• [GIVEN ENTRIES]
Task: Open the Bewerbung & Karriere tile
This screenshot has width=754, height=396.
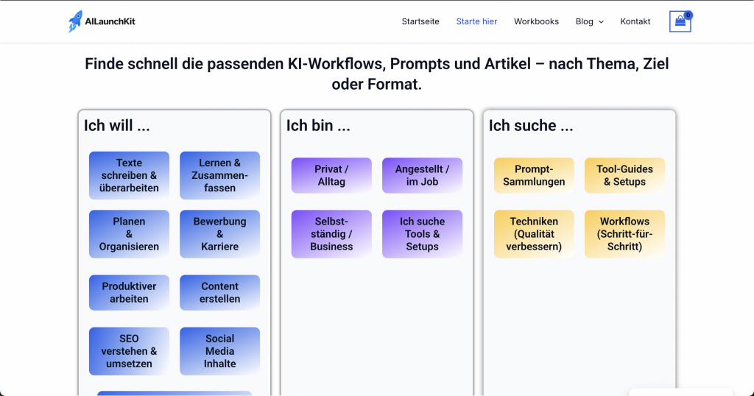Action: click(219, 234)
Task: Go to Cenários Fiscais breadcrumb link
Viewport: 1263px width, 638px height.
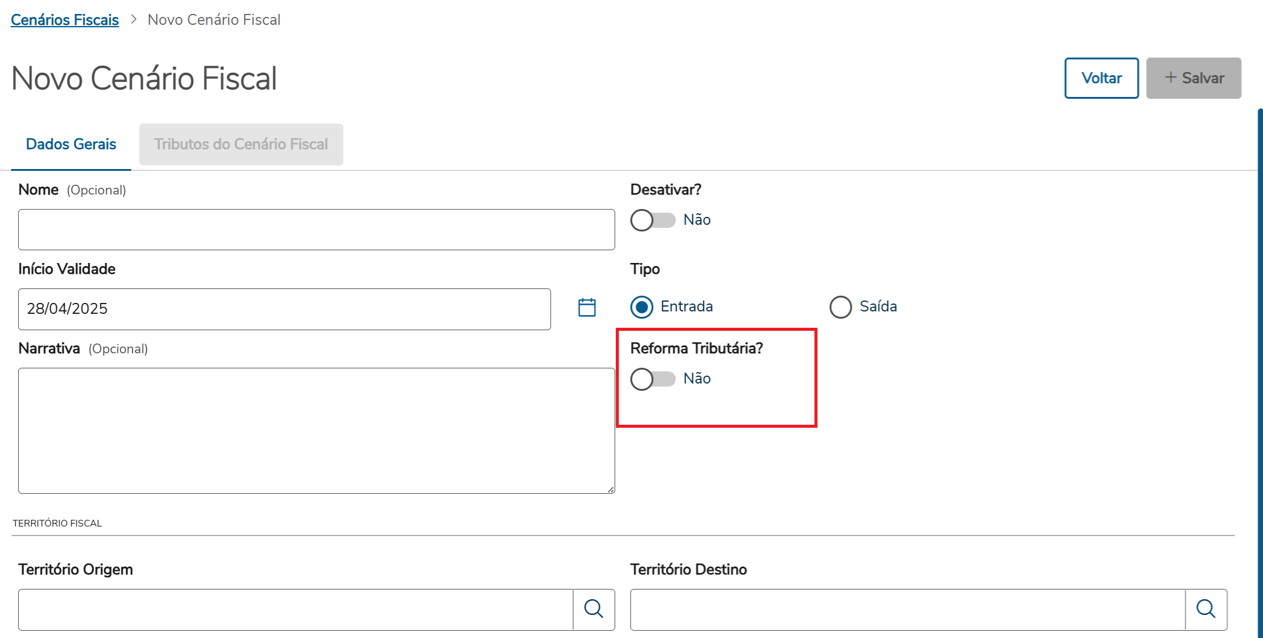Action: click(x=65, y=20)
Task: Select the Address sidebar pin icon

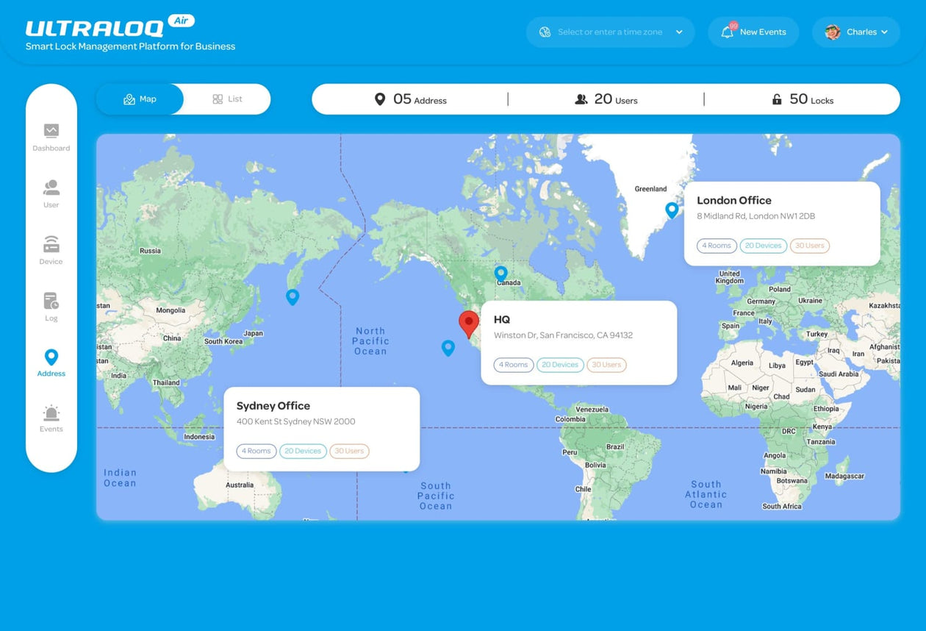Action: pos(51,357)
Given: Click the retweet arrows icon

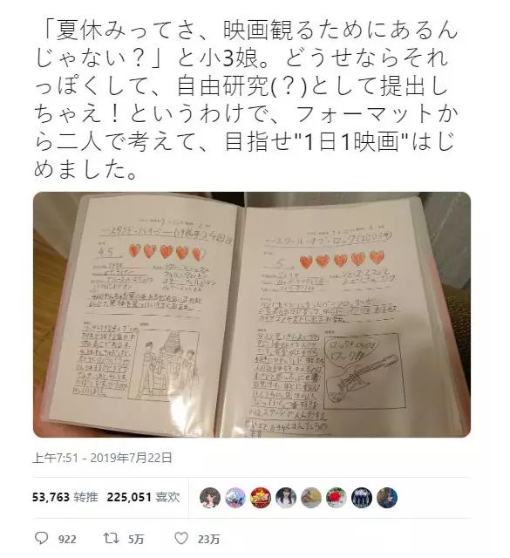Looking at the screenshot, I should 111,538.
---
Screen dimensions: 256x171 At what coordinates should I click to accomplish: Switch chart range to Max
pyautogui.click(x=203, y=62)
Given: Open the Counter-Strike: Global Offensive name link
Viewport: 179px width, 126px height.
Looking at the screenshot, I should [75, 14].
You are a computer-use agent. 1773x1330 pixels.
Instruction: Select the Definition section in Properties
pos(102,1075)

• [PROBLEM] Rewrite the records from the line with "Task: Open the Bewerbung & Karriere tile" up to and including the line with "Action: click(x=65, y=20)", putting "breadcrumb item" in place of "breadcrumb link" and keeping everything else the same. Omit the pictures from your answer.

• [RESULT OF THE TASK]
Task: Open the Bewerbung & Karriere tile
This screenshot has width=754, height=396.
Action: click(219, 234)
Task: Go to Cenários Fiscais breadcrumb item
Viewport: 1263px width, 638px height.
Action: click(x=65, y=20)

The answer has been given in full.